31 March 2015
Insurance Business Online
Leading players in the Australian insurance industry have backed government plans for a $2 million taskforce to consider options to reduce premiums in Far North Queensland.
The taskforce, which was announced yesterday, comes as the ASIC-run comparison website is set to launch later this week.
Warren Entsch, the Member for Leichardt who proposed the taskforce, told The Cairns Post that the federal funded scheme would look at a government-run reinsurance pool or community-owned Northern Australia mutual insurer.
“The taskforce will operate for six months, providing an interim report after three months, and then deliver a comprehensive report recommending the best way forward,” Entsch said.
“Getting where we are today has been about going down every avenue to prove that we don’t have access to affordable insurance here in Far North Queensland – which is, in effect, market failure.
“Whatever the outcome is, it will provide people with a premium that is close to parity with other areas.”
“I have no doubt that we would not have got to this stage without the very strong support of the Prime Minister himself and our Assistant Treasurer Josh Frydenberg.”
IAG, who announced that their own cyclone resilience program was making in-roads in the area last week, backed the taskforce with chief executive of personal insurance, Andy Cornish, calling the move “a significant opportunity.”

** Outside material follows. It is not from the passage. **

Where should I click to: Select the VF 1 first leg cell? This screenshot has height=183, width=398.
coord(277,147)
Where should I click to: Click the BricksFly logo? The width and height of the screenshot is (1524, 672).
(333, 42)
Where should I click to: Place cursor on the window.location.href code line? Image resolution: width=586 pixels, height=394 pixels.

“The establishment of a taskforce represents a significant opportunity to develop a more sustainable and comprehensive approach to natural disaster management in cyclone-prone areas of Northern Australia.

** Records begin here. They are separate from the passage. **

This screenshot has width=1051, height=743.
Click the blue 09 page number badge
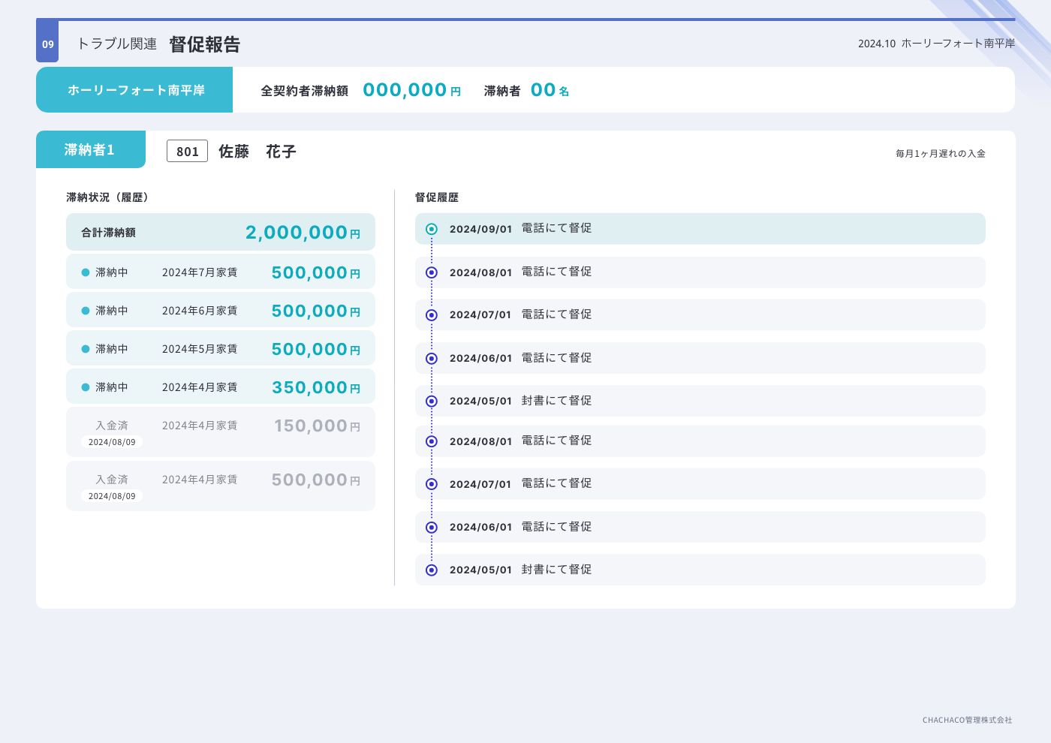[47, 44]
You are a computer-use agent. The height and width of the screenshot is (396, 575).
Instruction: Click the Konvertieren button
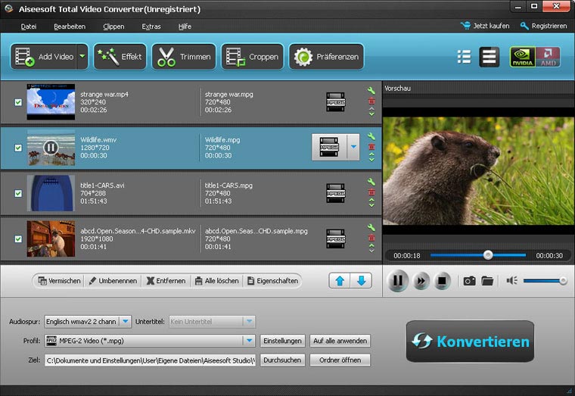point(470,341)
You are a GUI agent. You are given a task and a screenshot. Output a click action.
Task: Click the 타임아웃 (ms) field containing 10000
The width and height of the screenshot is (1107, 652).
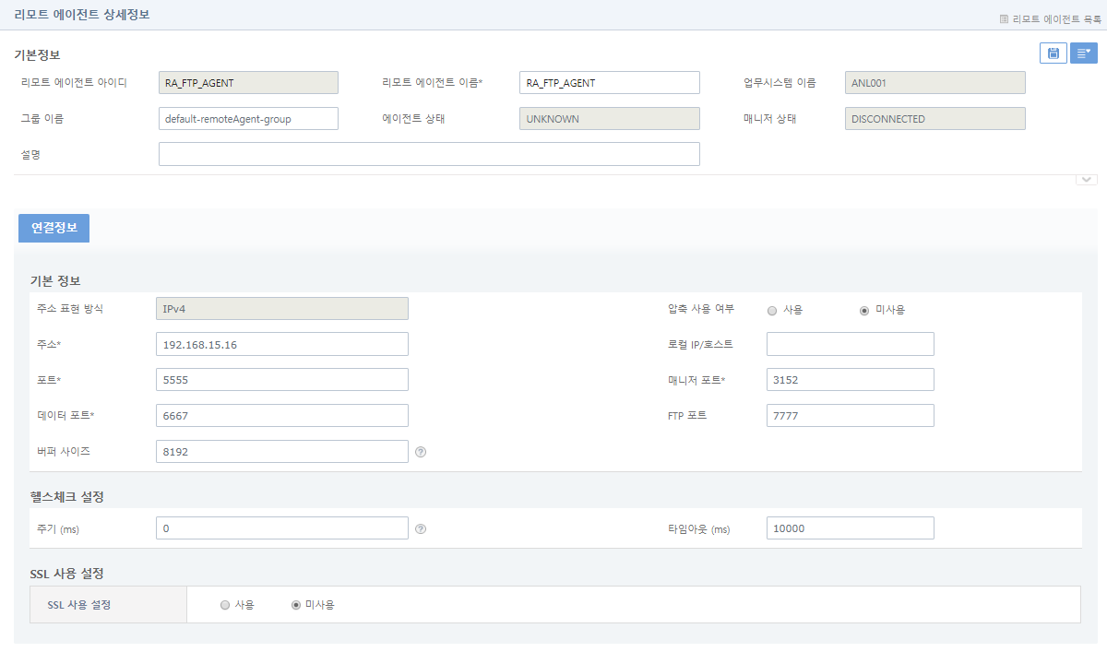point(850,528)
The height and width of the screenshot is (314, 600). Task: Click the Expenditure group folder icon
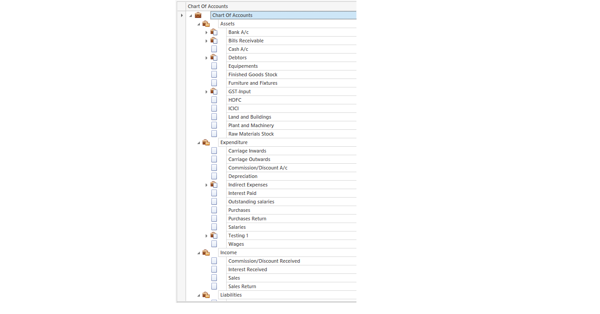(206, 142)
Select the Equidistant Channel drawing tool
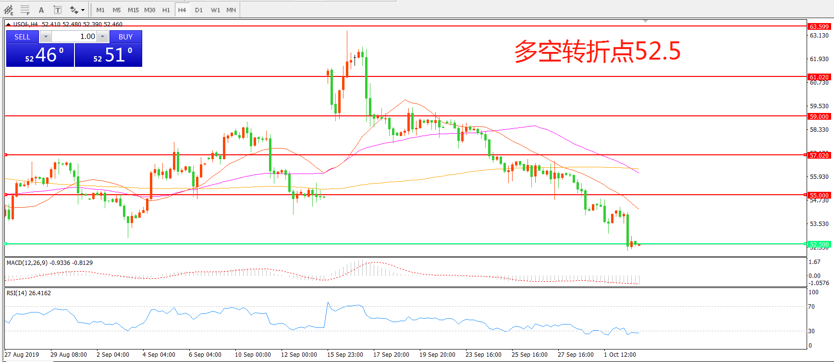834x362 pixels. [x=9, y=10]
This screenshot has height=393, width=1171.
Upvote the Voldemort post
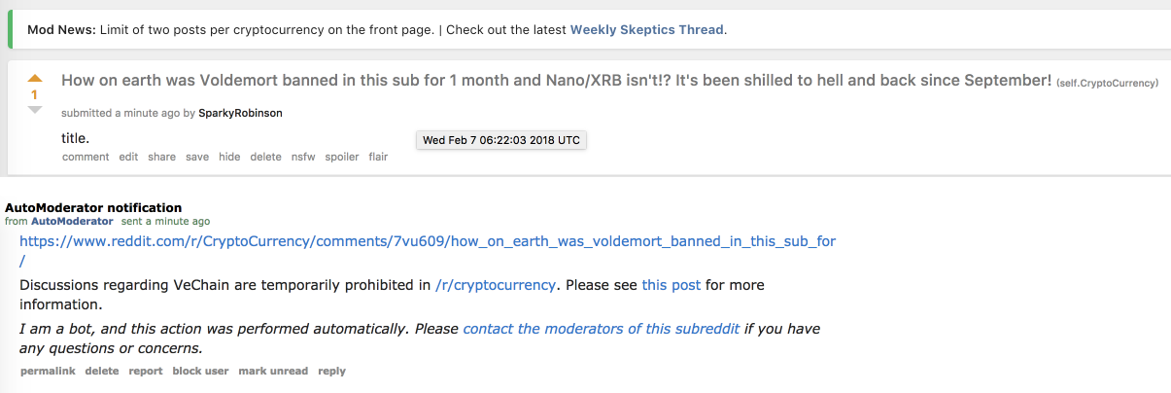click(35, 78)
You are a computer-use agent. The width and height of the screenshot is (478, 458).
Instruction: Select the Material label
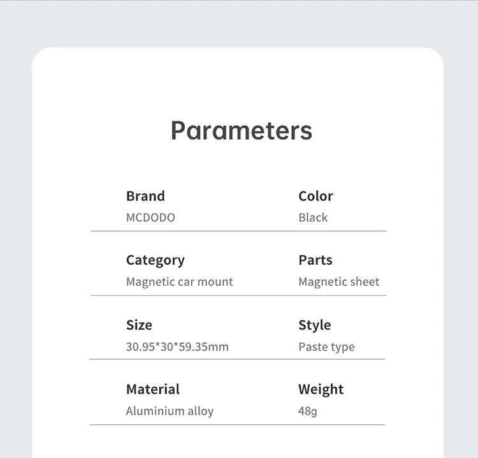click(x=153, y=390)
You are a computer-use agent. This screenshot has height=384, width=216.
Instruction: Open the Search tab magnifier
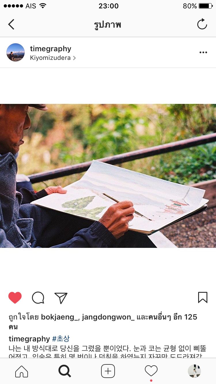coord(65,371)
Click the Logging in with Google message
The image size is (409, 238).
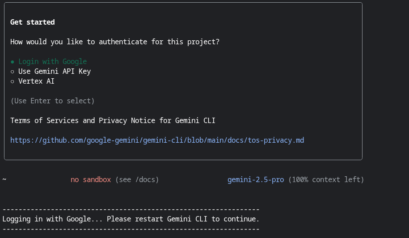click(x=131, y=219)
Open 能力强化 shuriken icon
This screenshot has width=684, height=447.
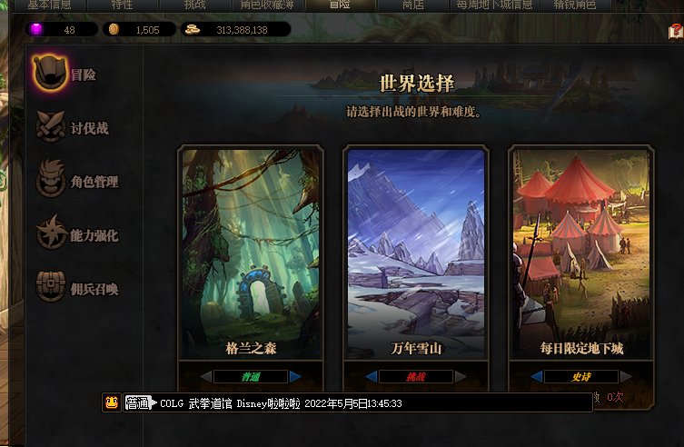coord(51,233)
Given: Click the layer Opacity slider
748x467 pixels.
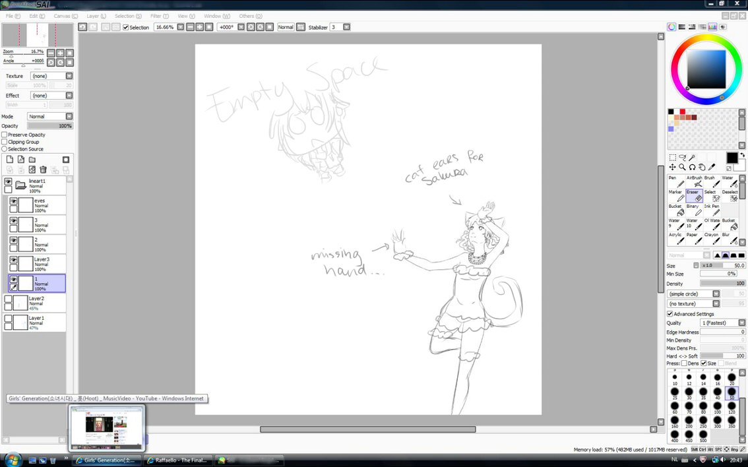Looking at the screenshot, I should point(49,126).
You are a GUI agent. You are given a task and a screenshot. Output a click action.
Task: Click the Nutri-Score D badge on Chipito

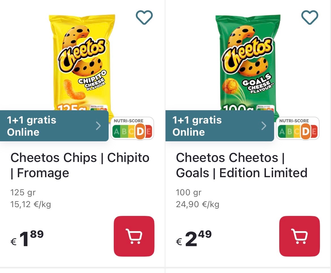coord(132,129)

“Although we have made significant progress, we strongly support the move to establish a government-led taskforce because we need a national conversation between policy-makers, industry bodies and customers to achieve the best social and economic outcomes for the communities affected.
“We welcome the opportunity to work with the Government and other key stakeholders on the development of solutions to this complex issue.”
NIBA also backed the taskforce with CEO Dallas Booth noting that brokers are often on the front lines when it comes to insurance issues in the region as he also backed mitigation as a key way to reduce premiums.
“We are very keen to work with the taskforce to examine these issues, and work out what else might be done to help business and home owners in Northern Australia,” Booth said.
“Any discussion about premiums must be accompanied by strategies to reduce losses in the first place by making Northern Australian properties more resistant to tropical cyclones and ensuring resources are committed to flood mitigation,”
ICA CEO, Rob Whelan, supported the decision and stressed that the council and its members will work closely with government to benefit at-risk communities but backed Booth’s calls for mitigation in the region.
“The taskforce will enable the insurance industry to fully explore the options and implications of government decisions in a rational, fact-driven environment with other stakeholders,” Whelan said.
“Though the taskforce will examine government support for a reinsurance pool and a mutual, the Minister has also been clear that other policy options will also be considered on their merits.
“The ICA and its members are keen to contribute to these discussions and also highlight significant affordability initiatives developed by both the ICA and insurers, including strata inspection schemes and building resilience tools.
“However, the best long-term and sustainable way to reduce insurance premiums is to reduce the damage that extreme weather causes. Improving the resilience of homes and businesses in cyclone-prone regions has a direct impact on insurance.”